My stint of almost five years at McKinsey & Company helped me apply my knowledge and understanding the multinational and National Oil & Gas companies in problem solving not just operational needs but also leadership and governance.

Public Sector Leadership – Energy Market Authority (EMA)

I entered the electron energy vector world when I joined EMA as Director of Industry Development. At EMA, I was tasked with driving the electric vehicle program and Pulau Ubin renewable grid project, initiating the Smart Grid program, and establishing the energy innovation research program.

These portfolios, coupled with my earlier experiences, gave me a broad knowledge base of the energy sector’s complexity and subtleties. Ploughing through hundreds of innovation proposal gave me greater understanding of the problems faced and the possible approaches in solving them.

Expanding Across Energy Systems – DNV

I joined DNV Clean Technology Centre armed with good foundation of the energy vectors (molecules and electrons) and their associated supply chains and challenges. At DNV, I began to learn more from my colleagues who were experts in solar, wind, power grids, energy efficiency, and safety in oil and gas, shipping, and ports. Each project proposal, customer discussion, conference, and webinar, built towers of knowledge for myself sitting on top of the foundations that I nurtured over the previous 18 years.

Digital and Multi-Energy Systems – Energy Research Institute @ NTU (ERI@N)

When I entered ERI@N, I was appointed the Program Manager for the Smart Multi-Energy Systems initiative. There, I led five work streams via five competent principal investigators and researchers to build a software for managing multi-energy flows across power and temperature delivery systems. That is when I began to scratch the surface of the knowledge around software development, machine learning and AI. Pushing my personal boundaries further.

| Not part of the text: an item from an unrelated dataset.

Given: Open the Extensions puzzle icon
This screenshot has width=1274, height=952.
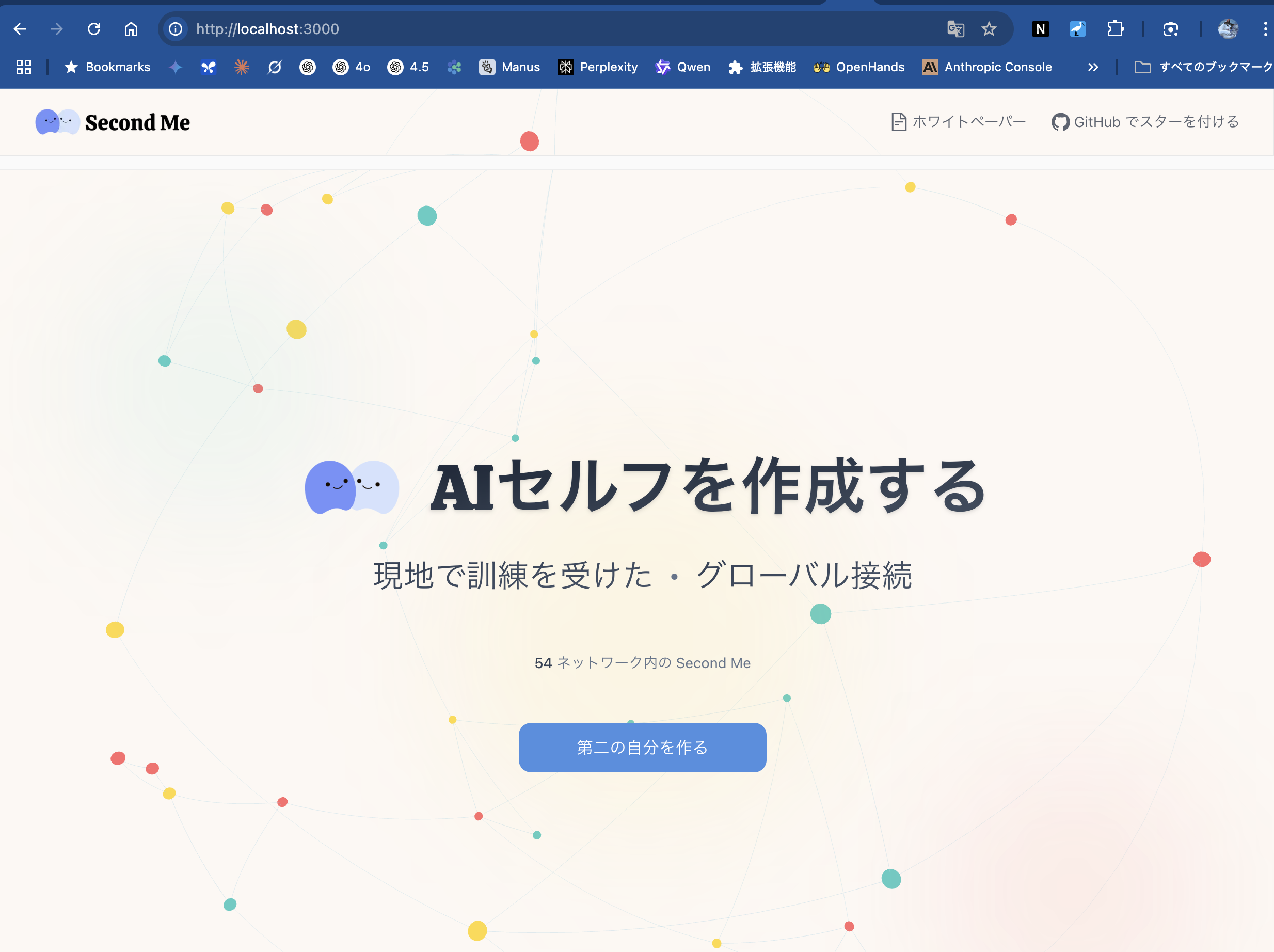Looking at the screenshot, I should pos(1115,29).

Driving Maritime Innovation – Singapore Maritime Institute (SMI)

The opportunity to lead SMI which focused on innovation was too tempting to pass up. So, I entered the maritime sector and was at the heart on innovation to address the Maritime Transition across, ports (land and sea space) management, cybersecurity, safety and decarbonisation. Being the advisory board of the centres of excellence covering all these domains and reviewing research proposals gave me an intimate insight to the issues and potential pathways to solving some of the major challenges the maritime sector was facing. Here, I helped develop problem solving frameworks to scope and ideate projects that would be useful in my subsequent role at the Global Centre for Maritime Decarbonisation (GCMD).

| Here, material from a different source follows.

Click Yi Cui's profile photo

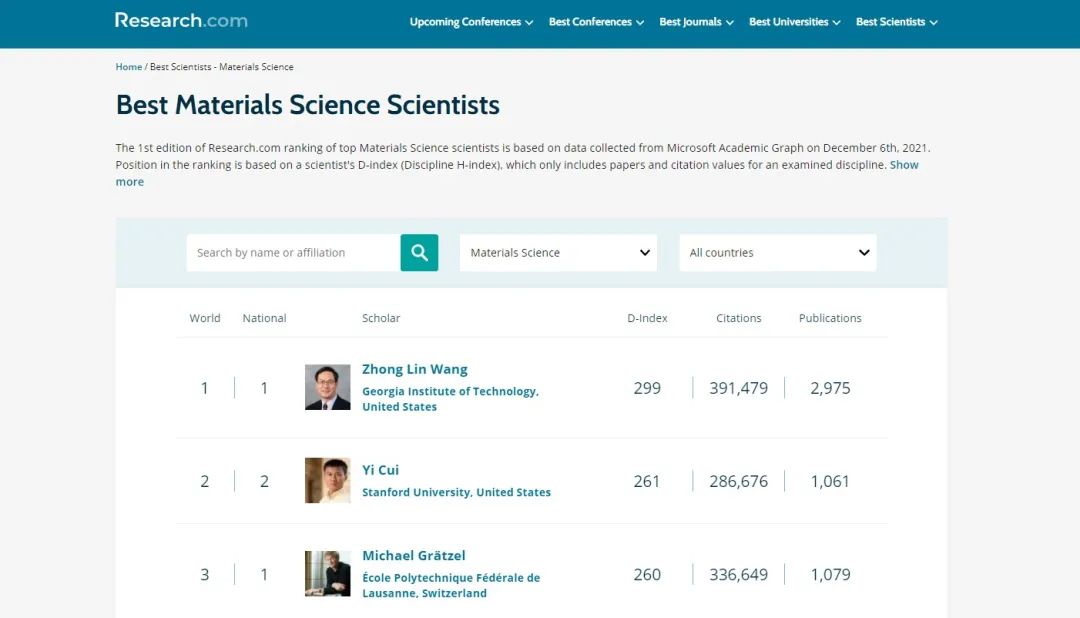click(327, 481)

Global Impact – Global Centre for Maritime Decarbonisation (GCMD)

As the founding Chief Technology Officer, other than choosing the most talented Directors of Projects I could lay my hands on, my accumulated experience and knowledge helped co-ideate projects and seminal studies that would place GCMD on the global map despite its youth. In almost four years, I played a key role in ideating and executing almost 20 projects/studies/reports, as well as two global maritime surveys covering key aspects of maritime decarbonisation.

Continuing the Learning Journey – Singapore Institute of Technology (SIT)

My 9th pivot into SIT (my 10th job) is now yet an exciting phase of my learning journey. Whilst I lead now through influence not authority, I continue to learn by asking questions and challenging the status quo respectfully, to willingly guide and help those around me succeed and discover my own areas that needs to be challenged to feel alive – a discomfort with the status quo – energise.